Rétablir cet alinéa dans la rédaction suivante :

« II. – Lorsqu’un fournisseur d’électricité propose une offre à prix fixe et à durée déterminée comprenant des frais de résiliation anticipée à un consommateur domestique ou à un consommateur professionnel appartenant à la catégorie des microentreprises mentionnée à l’article 51 de la loi n° 2008-776 du 4 août 2008 de modernisation de l’économie, il est tenu de proposer concomitamment une offre à prix fixe sur la même durée ne comprenant pas de frais de résiliation anticipée. 

Objet

ll est essentiel d’adopter une approche équilibrée pour l’encadrement des indemnités de résiliation (IRA)pour les consommateurs professionnels. Dans un contrat de fourniture d’énergie, les frais de résiliation découlent de la nécessité, dans les offres à prix fixe et durée déterminée, de couvrir les pertes directes associées à la revente des volumes initialement achetée par le fournisseur pour son client mais non consommée du fait de la résiliation prématurée. Cette revente sur le marché à un prix potentiellement inférieur au prix d’achat initial occasionne de lourdes pertes pour les fournisseurs. Ainsi, la faculté des fournisseurs à prévoir pour ces catégories de clients des frais de résiliation permettant de couvrir ces pertes directes, clairement définies, est primordiale à l’existence d’offres annuelles et pluriannuelles à prix fixe pour les clients professionnels.

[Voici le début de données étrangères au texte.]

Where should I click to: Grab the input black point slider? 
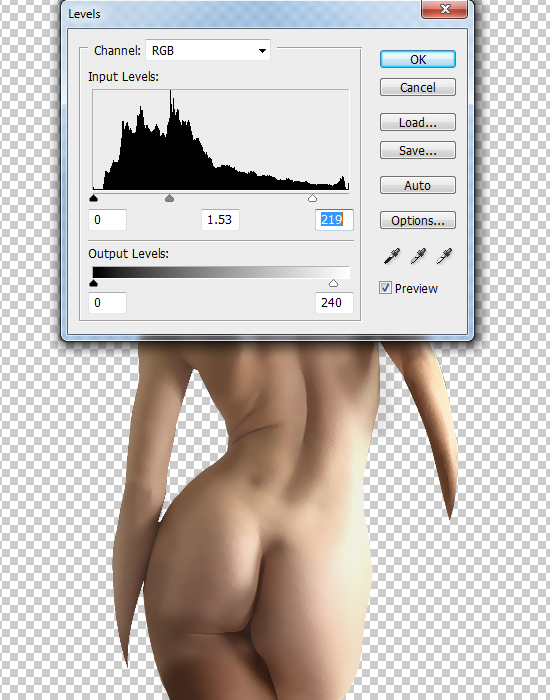click(x=93, y=198)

Une interdiction des frais de résiliation anticipée ou une limitation disproportionnée risquerait d’aboutir à la disparition des offres pluriannuelles à prix fixes aux micro-entreprises (TPE), largement plébiscitées par les petits professionnels et majoritaires, et à l’augmentation du prix des offres sans frais de résiliation équivalente. Un précédent à la disparition de ces offres est à noter en Belgique, du fait d’un encadrement des frais de résiliation empêchant le recouvrement de cette perte sèche.

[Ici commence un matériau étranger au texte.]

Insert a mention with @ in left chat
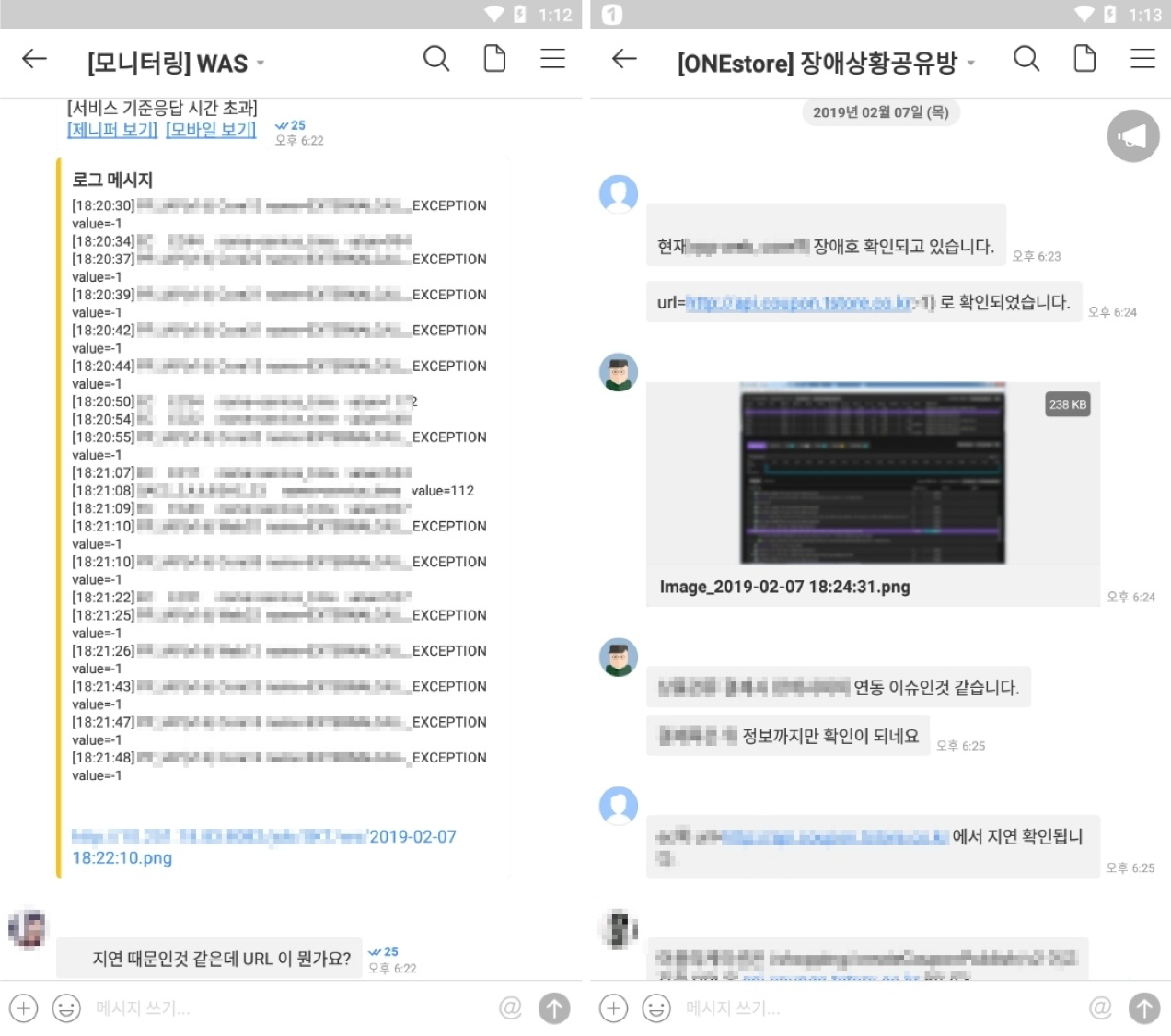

De plus juridiquement, l’article 12 de la directive Electricité révisée que le présent DDADUE transpose, prévoit explicitement ces frais, en précisément que ceux-ci “[...] sont proportionnés et ne dépassent pas la perte économique directe subie par le fournisseur [...] du fait de la résiliation du contrat par le client, y compris les coûts de tout investissement groupé ou des services qui ont déjà été fournis au client dans le cadre du contrat”.

Il est donc proposé dans le présent amendement de compromis entre le texte initial du Gouvernement et le texte de la commission.

D’une part, de maintenir la capacité des fournisseurs à prévoir des frais de résiliation dans les offres à prix fixe et durée déterminée aux micro-entreprises, mais si et seulement si le fournisseur propose concomitamment une offre équivalente sans frais de résiliation.

D’autre part, d’encadrer davantage ces frais de résiliation en précisant la définition des “pertes économiques directes” supportées par le fournisseur du fait de la résiliation prématurée et de la revente sur le marché de gros de la couverture.